3) Modeling: Compare supervised (e.g., XGBoost, calibrated deep nets) vs anomaly detection (e.g., Isolation Forest) given sparse positives. When would you hybridize?
4) Evaluation: Choose metrics and justify (PR AUC vs ROC AUC vs expected cost). Design a thresholding procedure that maximizes expected profit under the given cost matrix. Show the exact optimization objective and how you’d calibrate probabilities.
5) Drift/monitoring: Define concrete drift and performance monitors (populations, PSI/JS, calibration, cost per transaction). How would you operate in the 14-day label delay period?
6) Online rollout: Propose a safe shadow/holdback plan and guardrails to cap business risk (e.g., block-rate ceilings, human-in-the-loop). How do you reconcile offline metrics with online KPIs?

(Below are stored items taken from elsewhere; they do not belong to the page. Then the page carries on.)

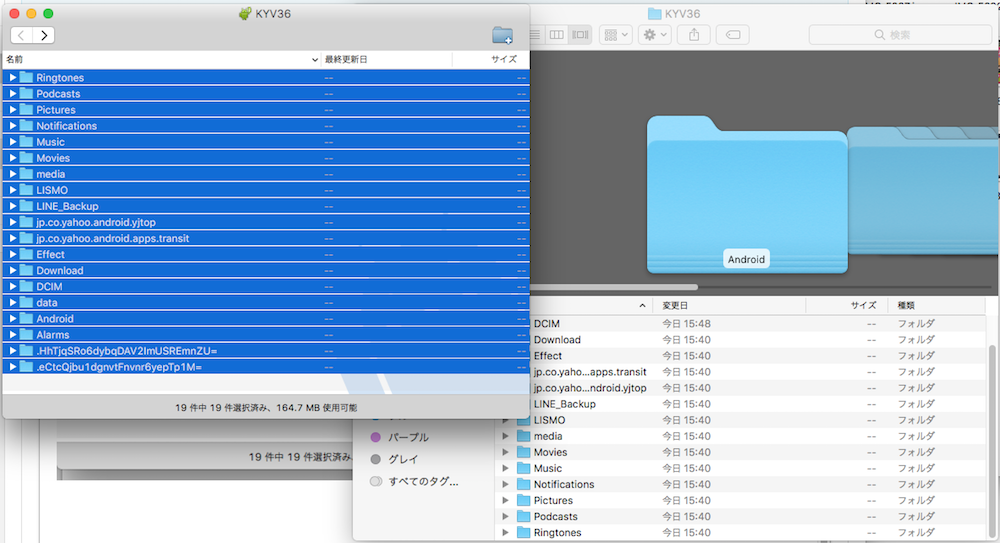Expand the DCIM folder disclosure triangle
The width and height of the screenshot is (1000, 543).
13,286
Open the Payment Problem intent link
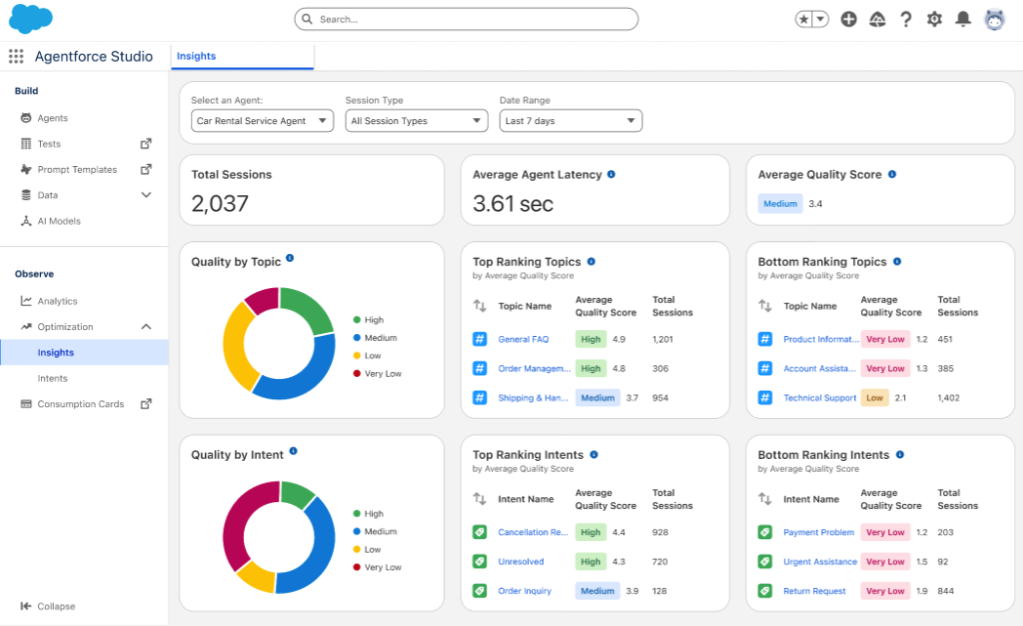 [x=818, y=532]
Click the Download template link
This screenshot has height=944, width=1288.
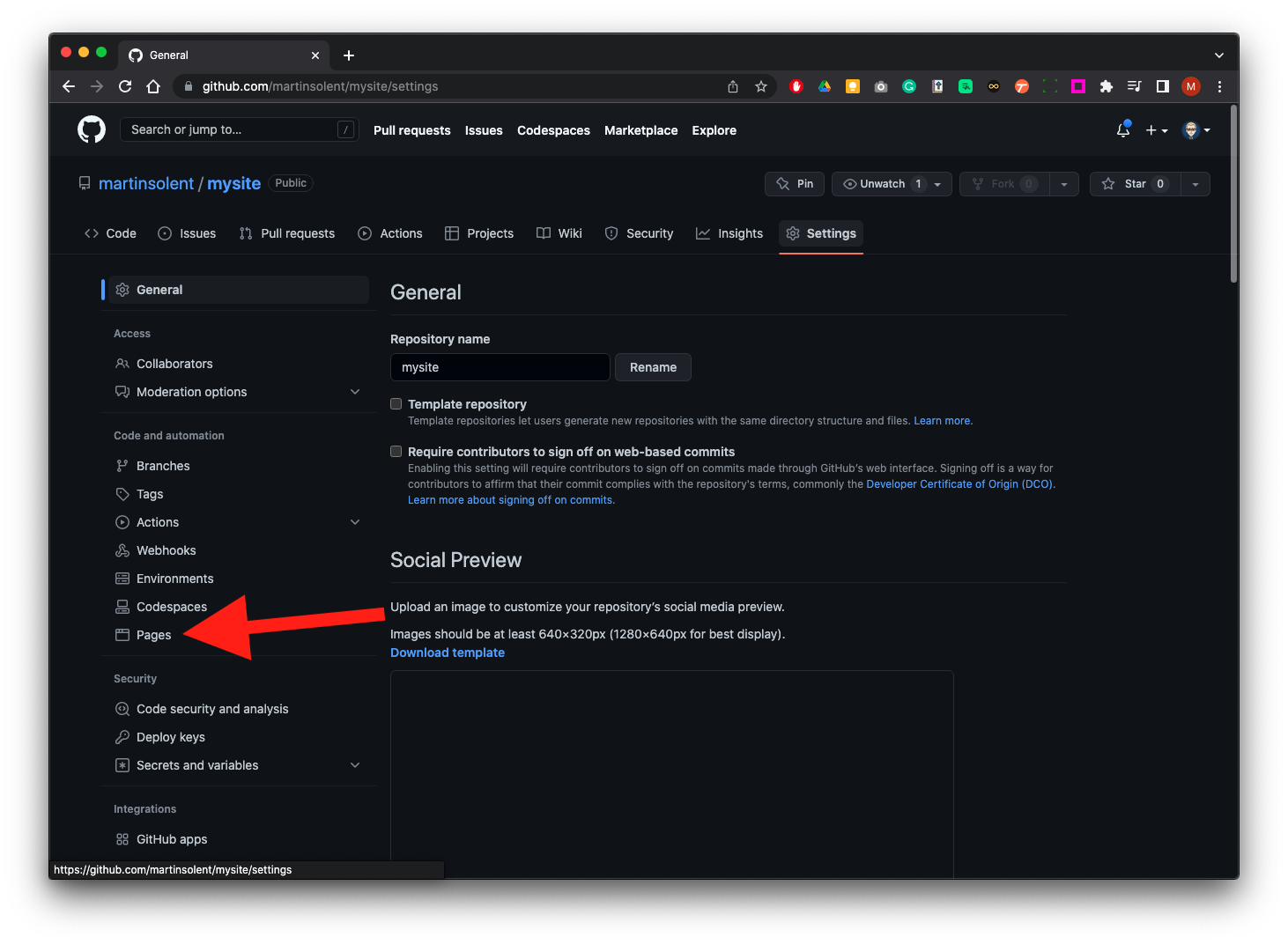448,653
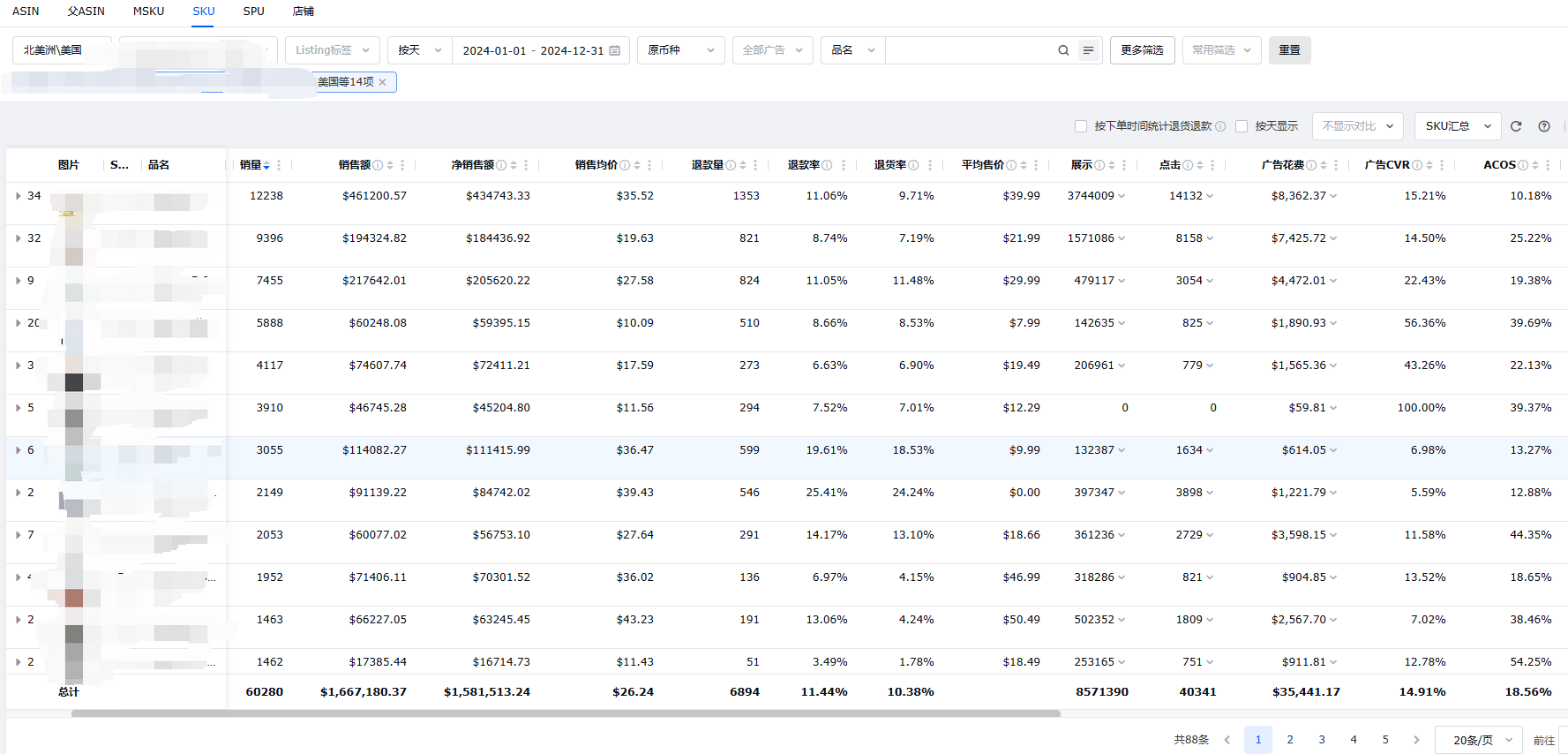
Task: Click the 重置 reset button
Action: pyautogui.click(x=1289, y=50)
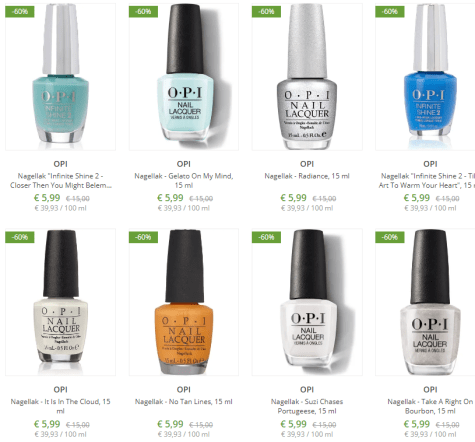This screenshot has width=475, height=442.
Task: Open the It Is In The Cloud bottle image
Action: click(60, 302)
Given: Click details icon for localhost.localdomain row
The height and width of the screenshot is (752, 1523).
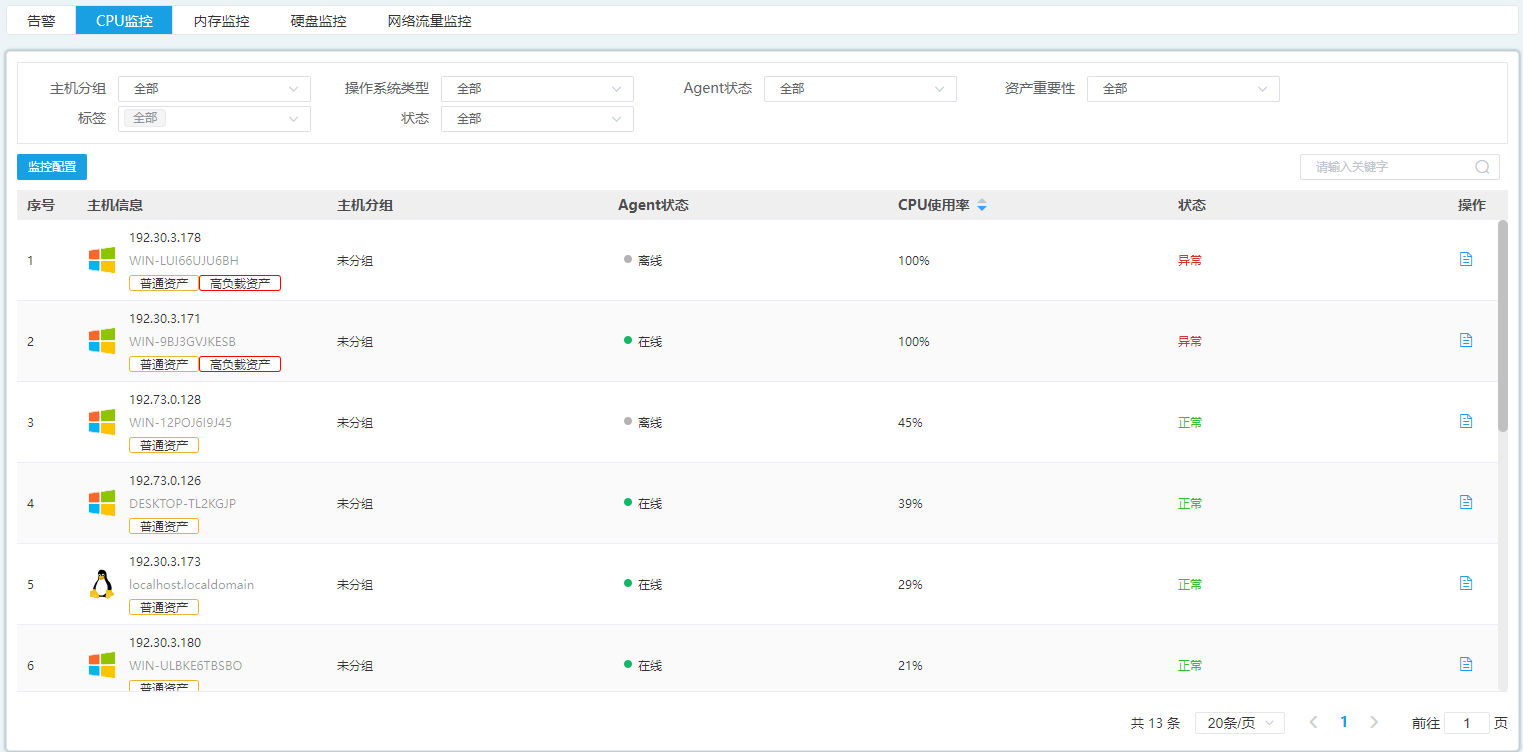Looking at the screenshot, I should click(x=1466, y=583).
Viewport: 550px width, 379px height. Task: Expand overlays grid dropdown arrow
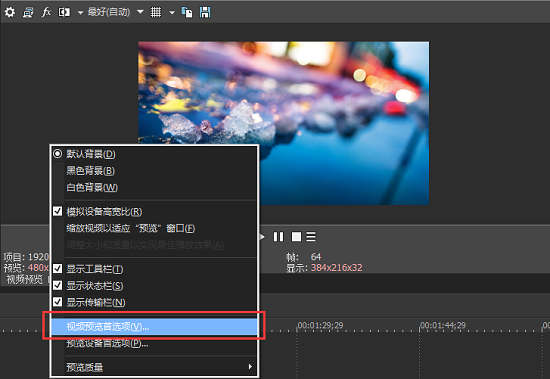point(172,13)
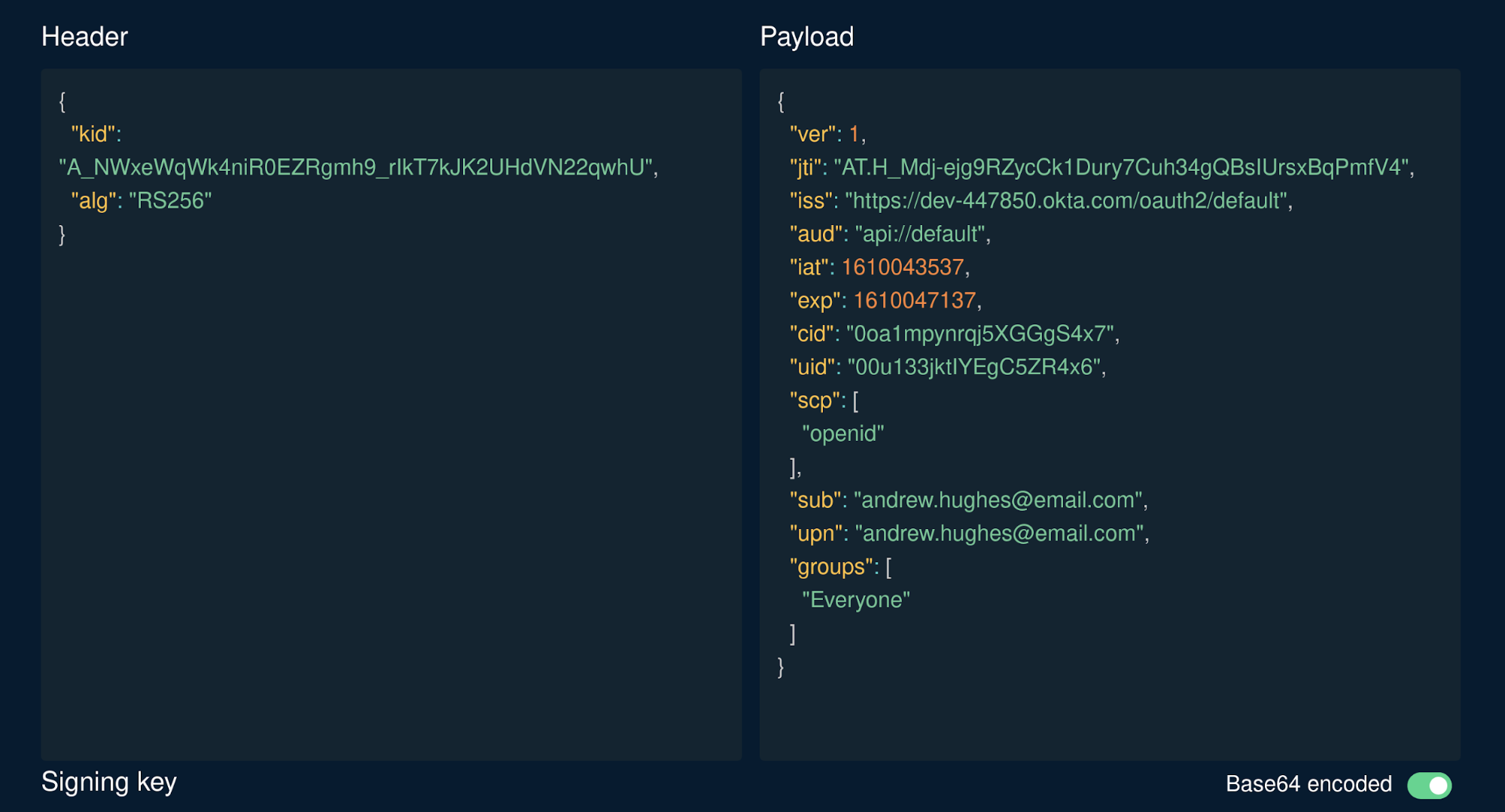Click the Signing key heading

pos(109,782)
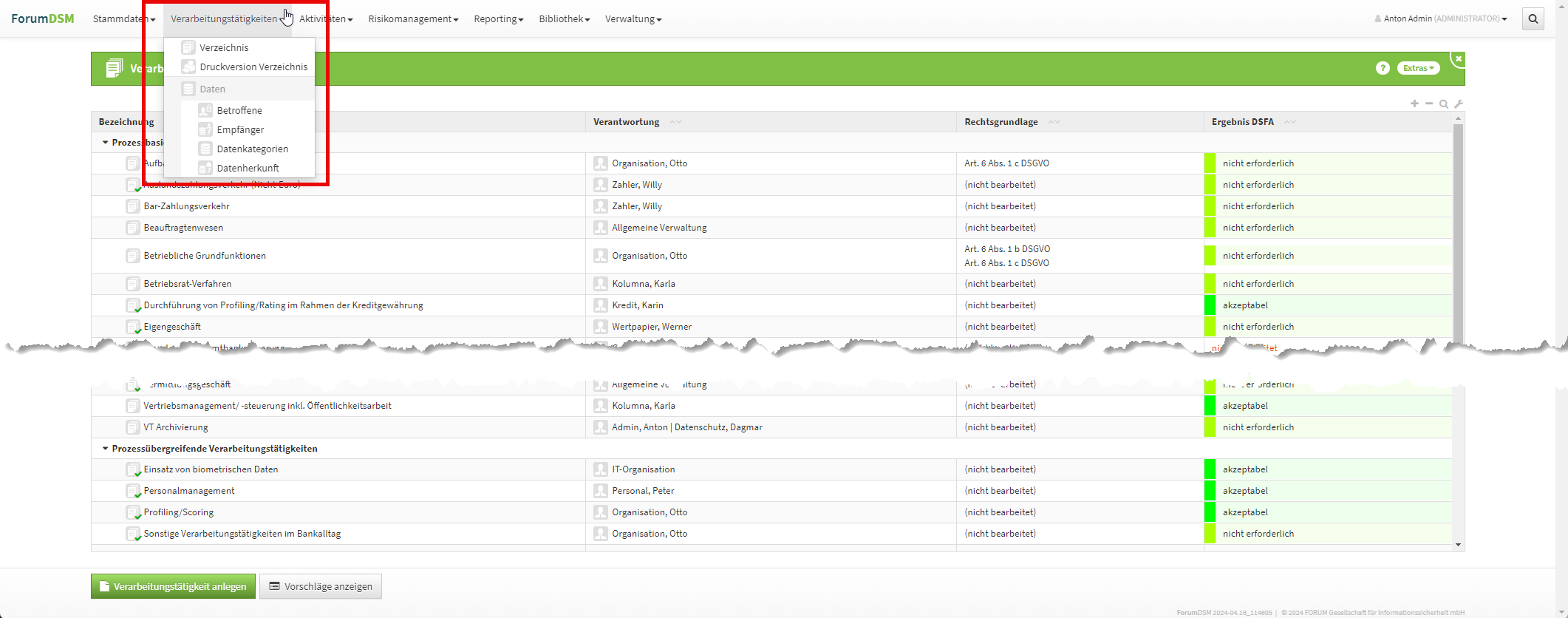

7) Adversarial behavior: Describe 3 defenses against adaptive fraudsters (e.g., randomization, ensembling with behavior-based models, canary features) and how you’d validate they work.
Quick Answer: This question evaluates a candidate's competency in end-to-end machine learning system design for real-time fraud detection, covering time-aware data splitting, feature engineering for high-cardinality and severely imbalanced classes, model selection under latency and cost constraints, calibration and thresholding, monitoring during delayed-label periods, safe online rollout, and adversarial defenses. It is commonly asked to assess the ability to balance statistical trade-offs and production engineering requirements in the Machine Learning domain, emphasizing practical application-level system design that also requires conceptual understanding of delayed labels, cost-sensitive evaluation, and operational monitoring.